--- What the exercise asks ---
In the text on freedom in Jesus, what does coming to Jesus mean besides believing historical facts about Him?

--- Text shown ---
In John 8 verse 36 Jesus says, "So if the Son (Jesus) makes you free, you will be free indeed."
Jesus does not like to see his people weighed down by past failures, dragging them around like heavy chains attached to their legs. When we feel this way, we are to imagine Jesus cutting the chains from our legs remembering that he said he came to set us free. Indeed we are free from our sins when we belong to Jesus. God wants us to rejoice that Jesus has redeemed our failures, forgiving us and leading us along paths of newness. (paraphrase of Sarah Young in Jesus Always)
We can talk with our Lord about our mistakes and be ready to learn from Him a different way to live. "Jesus invites us "to come to him, with our weariness and heavy burdens so we might find in Him true rest and peace." To come to Jesus is to trust Jesus personally, not merely to believe historical facts about Him. It is to know that Jesus did the work of salvation for us and that we do not, nor can we earn salvation by our efforts and works.
Here are some quotes from Run by Ann Patchett which caught my attention and gave me pause to reflect.

--- Record excerpts ---

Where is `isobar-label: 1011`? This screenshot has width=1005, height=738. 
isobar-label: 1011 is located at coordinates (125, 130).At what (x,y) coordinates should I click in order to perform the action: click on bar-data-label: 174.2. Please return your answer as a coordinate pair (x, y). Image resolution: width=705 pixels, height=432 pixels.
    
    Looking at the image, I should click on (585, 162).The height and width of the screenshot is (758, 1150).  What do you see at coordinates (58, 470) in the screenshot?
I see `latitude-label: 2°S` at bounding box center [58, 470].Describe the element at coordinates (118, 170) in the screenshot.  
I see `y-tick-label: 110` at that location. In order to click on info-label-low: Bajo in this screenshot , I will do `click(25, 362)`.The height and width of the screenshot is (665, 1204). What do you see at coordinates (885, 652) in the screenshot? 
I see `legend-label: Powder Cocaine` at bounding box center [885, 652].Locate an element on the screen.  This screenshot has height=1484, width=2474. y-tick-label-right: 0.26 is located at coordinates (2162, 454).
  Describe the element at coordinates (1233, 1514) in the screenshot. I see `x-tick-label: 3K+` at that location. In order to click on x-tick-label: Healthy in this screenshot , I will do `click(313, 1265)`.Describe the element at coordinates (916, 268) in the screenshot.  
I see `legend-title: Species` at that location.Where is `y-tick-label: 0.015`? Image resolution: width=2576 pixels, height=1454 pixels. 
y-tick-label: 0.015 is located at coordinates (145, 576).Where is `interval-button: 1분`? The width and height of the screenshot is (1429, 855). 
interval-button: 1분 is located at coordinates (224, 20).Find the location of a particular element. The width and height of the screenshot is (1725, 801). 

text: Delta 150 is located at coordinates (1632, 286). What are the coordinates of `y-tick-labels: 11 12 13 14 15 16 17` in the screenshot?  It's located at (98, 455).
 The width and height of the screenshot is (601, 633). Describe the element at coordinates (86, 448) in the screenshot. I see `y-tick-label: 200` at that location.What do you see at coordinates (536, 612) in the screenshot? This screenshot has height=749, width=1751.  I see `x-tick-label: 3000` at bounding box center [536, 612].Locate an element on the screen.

--- Response to the task ---
It means trusting Jesus personally.